Editor of the Reformer:

In response to a quote published in “Wilmington home still too big for neighbor,” May 8 — “I don’t think that it’s the most beautiful thing I’ve ever designed or seen but I think it meets the requirements of what they were trying to do.”

Architecture, for me, is not something that is easily distilled down to a single image, thought, or phrase.

The home in Wilmington, that the Reformer article speaks of has gone through several design iterations due to a zoning process that has been unusually long and arduous. The initial design has been whittled down and altered to accommodate changes in the zoning ordinance, the suggestions of a previous DRB meeting, and compromises to respect neighbors’ concerns. The final outcome is not what I believe it could have been.

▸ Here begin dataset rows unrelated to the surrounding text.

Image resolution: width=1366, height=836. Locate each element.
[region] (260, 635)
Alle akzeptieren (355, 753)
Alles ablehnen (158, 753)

One of the DRB members asked about the aesthetic quality of an elevational drawing leading me to say what is quoted in the article. Architects and designers use Elevations as a way to convey proportion, materiality, and geometry. As such, elevations are tools of building rather than images of beauty. Elevations can never convey the shape or the emotion wrought of passion and utility that is, I believe, the heart of architecture. Architects form materials and vision into space — full of potential and purpose, texture and color, light and shadow.

When we are required to flatten it — to reduce it to an orthogonal, static image — the art and power is flattened as well. Judging the beauty and intention of architecture by looking at Elevations is like judging the life of an individual by looking at their census data.

When architects and designers talk about our craft, we are talking, quite literally, about the environment we, you and I, live in. We wrap our everyday existence in the the buildings on Main Street and the columns and beams bounding our front porch. Architecture, for me, is the mother of all art and the driving force that pushes me to reevaluate and reimagine how I think about my life and how I live it.

Each design I begin starts with a conversation about the people that will inhabit the space and I have always felt it a great privilege to design a family’s home. A home is the living journal within which we write our lives — living our most precious and even most desperate moments. I never go into the design of a house lightly because I know it will become a silent partner in the lives of my clients, their family, friends, and neighbors. It is more than art to me, it is sacred.

Architecture, for me, is not something that is easily distilled down to a single image, thought, or phrase. I think it is a shame, however, that all of the intention, passion, and time that so many people put into this project was potentially reduced to a single misleading quote of a frustrated professional speaking nervously in front of a review board.